La dinamica dell'aggressione
Secondo quanto è stato possibile ricostruire dalle prime dichiarazioni dei testimoni, i quali hanno riferito di un acceso alterco tra la coppia, la discussione tra il trentanovenne e la donna avrebbe attirato l’attenzione del quarantaquattrenne, il quale, forse nel tentativo di sedare la disputa o forse per altre ragioni ancora da chiarire, sarebbe intervenuto in modo violento. È in questo frangente, stando alla ricostruzione delle forze dell’ordine, che l’uomo fermato avrebbe sferrato l’unico e fatale colpo di coltello, colpendo a morte il senegalese proprio mentre questi era ancora impegnato nella discussione con la fidanzata.
Le indagini della squadra mobile
Gli agenti, giunti sul posto dopo le chiamate di allarme di alcuni residenti che avevano assistito alla scena agghiacciante, hanno immediatamente avviato le operazioni di soccorso e, parallelamente, quelle investigative. Il presunto aggressore, che non si era allontanato dal luogo del delitto, è stato quindi identificato e condotto in questura, dove rimane in stato di fermo; gli investigatori, dal canto loro, stanno ora cercando di fare piena luce sui motivi che hanno portato all’omicidio e sulla natura dei rapporti tra i tre individui coinvolti, esaminando ogni possibile dinamica.

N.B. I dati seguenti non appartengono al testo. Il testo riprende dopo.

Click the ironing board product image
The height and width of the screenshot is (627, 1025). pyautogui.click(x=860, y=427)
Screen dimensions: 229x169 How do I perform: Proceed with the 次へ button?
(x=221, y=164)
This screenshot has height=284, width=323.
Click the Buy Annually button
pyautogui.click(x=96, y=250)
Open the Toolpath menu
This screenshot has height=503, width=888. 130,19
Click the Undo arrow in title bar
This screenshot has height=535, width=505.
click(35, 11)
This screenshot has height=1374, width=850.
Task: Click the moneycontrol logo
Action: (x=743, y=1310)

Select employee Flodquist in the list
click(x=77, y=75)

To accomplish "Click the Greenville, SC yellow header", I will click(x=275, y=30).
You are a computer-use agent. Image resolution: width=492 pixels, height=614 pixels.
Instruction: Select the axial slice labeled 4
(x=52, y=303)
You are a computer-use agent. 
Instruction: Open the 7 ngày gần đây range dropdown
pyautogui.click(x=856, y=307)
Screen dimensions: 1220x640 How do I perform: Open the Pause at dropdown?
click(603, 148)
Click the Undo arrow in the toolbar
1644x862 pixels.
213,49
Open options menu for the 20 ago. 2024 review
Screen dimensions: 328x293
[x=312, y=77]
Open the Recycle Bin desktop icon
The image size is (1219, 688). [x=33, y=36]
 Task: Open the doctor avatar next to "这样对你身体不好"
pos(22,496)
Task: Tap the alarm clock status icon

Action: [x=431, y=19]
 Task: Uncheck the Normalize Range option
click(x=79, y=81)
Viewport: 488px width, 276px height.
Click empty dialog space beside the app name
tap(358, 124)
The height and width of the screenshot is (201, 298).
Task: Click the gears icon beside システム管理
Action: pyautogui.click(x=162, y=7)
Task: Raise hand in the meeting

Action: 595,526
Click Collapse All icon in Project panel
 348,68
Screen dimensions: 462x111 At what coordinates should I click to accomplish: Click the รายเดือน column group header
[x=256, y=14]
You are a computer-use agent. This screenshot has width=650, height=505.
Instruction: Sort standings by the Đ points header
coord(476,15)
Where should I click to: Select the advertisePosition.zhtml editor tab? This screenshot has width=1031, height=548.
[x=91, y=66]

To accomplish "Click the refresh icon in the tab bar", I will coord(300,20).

Il luogo del delitto e i rilievi
Largo Sperlonga, una strada normalmente tranquilla in una zona a nord della capitale, è rimasta transennata per diverse ore per permettere ai tecnici della scientifica di compiere tutti i necessari rilievi, raccogliendo quelle prove materiali che potranno essere decisive per il prosieguo delle indagini. La macchia di sangue sull’asfalto, delimitata dai segnaposto gialli, ha segnato per l’intera mattinata il punto esatto in cui la vita del trentanovenne si è spenta, trasformando un luogo quotidiano in una scena del crimine su cui la magistratura, alla quale sono già stati trasmessi gli atti, dovrà ora esprimersi.